I came, I saw, I drowned. There was no choice. Arenas are arctic huge, but ELP has finally met the challenge of the arena and emerged the huger gnats. Three limos, three dressing rooms. Three egos exploding tight as a rapacious cyclotron and slick as Gorgo’s dildo. Backstage the equipment crates clog the hallways like mainlined boulders.

He does much the same when hanging out with Ozzy Osbourne on a Black Sabbath tour (in “Bring Your Mother to the Gas Chamber!”), or chatting with his hero Captain Beefheart. Bangs was at least fair: if the personalities are likable, he lets their good side shine through.

But, oh, don’t get on his bad side: in reviewing Bob Dylan’s “Desire” (1976), he chides the former folk singer for exploiting black and other controversial figures for song material. He does a hilarious breakdown of the song Joey, ostensibly about slain New York gangster Joey Gallo, who Dylan tries to portray as some kind of folk hero, while Bangs — citing the factual data — exposes him as nothing but a cheap, murderous thug.

These are the moments when Lester Bangs shines, when his writing seems truly righteous, if a little peevish and kvetchy. It must be said, though, that his view of women was at times misogynistic. It’s not unusual for his record reviews to drift into graphic fantasies of having sex with the female musician he’s critiquing (such as Cherie Currie of The Runaways).

On the other hand, Bangs could be a moralist. After calling for the overthrow of the MOR music industry in the early ‘70s, he found himself at odds with the punk music scene that resulted by the end of the decade. While he championed some bands — The Clash, for instance — he tended to rail against punk rock kids who celebrated nihilism, flirted with death and embraced decadence, much as the rock critic had in his own earlier writing. Bangs himself died of a drug overdose at age 33. (Reports say he had been listening to The Human League’s “Dare” album at the time of his death.)

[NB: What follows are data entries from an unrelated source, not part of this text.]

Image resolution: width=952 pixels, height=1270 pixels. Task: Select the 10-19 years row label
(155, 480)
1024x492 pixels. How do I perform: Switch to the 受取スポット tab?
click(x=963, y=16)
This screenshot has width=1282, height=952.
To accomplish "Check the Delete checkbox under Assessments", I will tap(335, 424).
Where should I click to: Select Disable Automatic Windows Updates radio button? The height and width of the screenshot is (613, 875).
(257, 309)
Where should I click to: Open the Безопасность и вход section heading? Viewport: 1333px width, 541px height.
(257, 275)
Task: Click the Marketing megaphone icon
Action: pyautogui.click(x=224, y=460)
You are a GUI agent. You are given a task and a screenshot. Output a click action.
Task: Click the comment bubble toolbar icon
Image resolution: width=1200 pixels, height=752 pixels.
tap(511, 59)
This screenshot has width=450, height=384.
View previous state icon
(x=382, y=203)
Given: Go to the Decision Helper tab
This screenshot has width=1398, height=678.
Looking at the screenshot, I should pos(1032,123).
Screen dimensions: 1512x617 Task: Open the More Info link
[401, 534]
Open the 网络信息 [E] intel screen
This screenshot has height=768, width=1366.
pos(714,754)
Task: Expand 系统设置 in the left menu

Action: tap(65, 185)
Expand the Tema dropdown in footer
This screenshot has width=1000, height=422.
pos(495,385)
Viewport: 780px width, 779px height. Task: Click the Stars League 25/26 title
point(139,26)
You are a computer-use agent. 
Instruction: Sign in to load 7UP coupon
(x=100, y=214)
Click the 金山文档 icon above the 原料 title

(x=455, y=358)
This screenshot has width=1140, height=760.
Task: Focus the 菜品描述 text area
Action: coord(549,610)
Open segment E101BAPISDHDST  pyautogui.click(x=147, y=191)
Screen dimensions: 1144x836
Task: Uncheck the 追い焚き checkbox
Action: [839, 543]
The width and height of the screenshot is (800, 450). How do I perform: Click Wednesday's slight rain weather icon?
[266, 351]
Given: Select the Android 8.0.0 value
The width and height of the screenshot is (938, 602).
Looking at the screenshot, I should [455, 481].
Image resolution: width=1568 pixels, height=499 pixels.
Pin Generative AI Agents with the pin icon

For Bangs fanatics, the collection includes “Deaf-Mute in a Telephone Booth: A Perfect Day with Lou Reed,” a kind of prequel to his more widely-anthologized “Let Us Now Praise Famous Death Dwarfs,” in which the rock critic seems to do a Spock personality mind meld with his subject, getting as drunk and as belligerent as the singer and trading verbal blows into the oblivion dawn. Now, there was a subject worthy of Bangs’ critical faculties: it’s at least as entertaining as their follow-up meet in 1975 (included in Psychotic Reactions…), when Reed was obviously more cagey and prepared for Bangs’ antics.

Ultimately, Lester Bangs’ secret weapon was this: he had no shame whatsoever. It’s remarkable to see someone make a complete ass of himself in the name of rock journalism the way Bangs does — like watching a professional heckler trot down the street after a particularly squirmy celebrity, baiting them until they do something real or stupid. Yet way, waaay better than watching TMZ.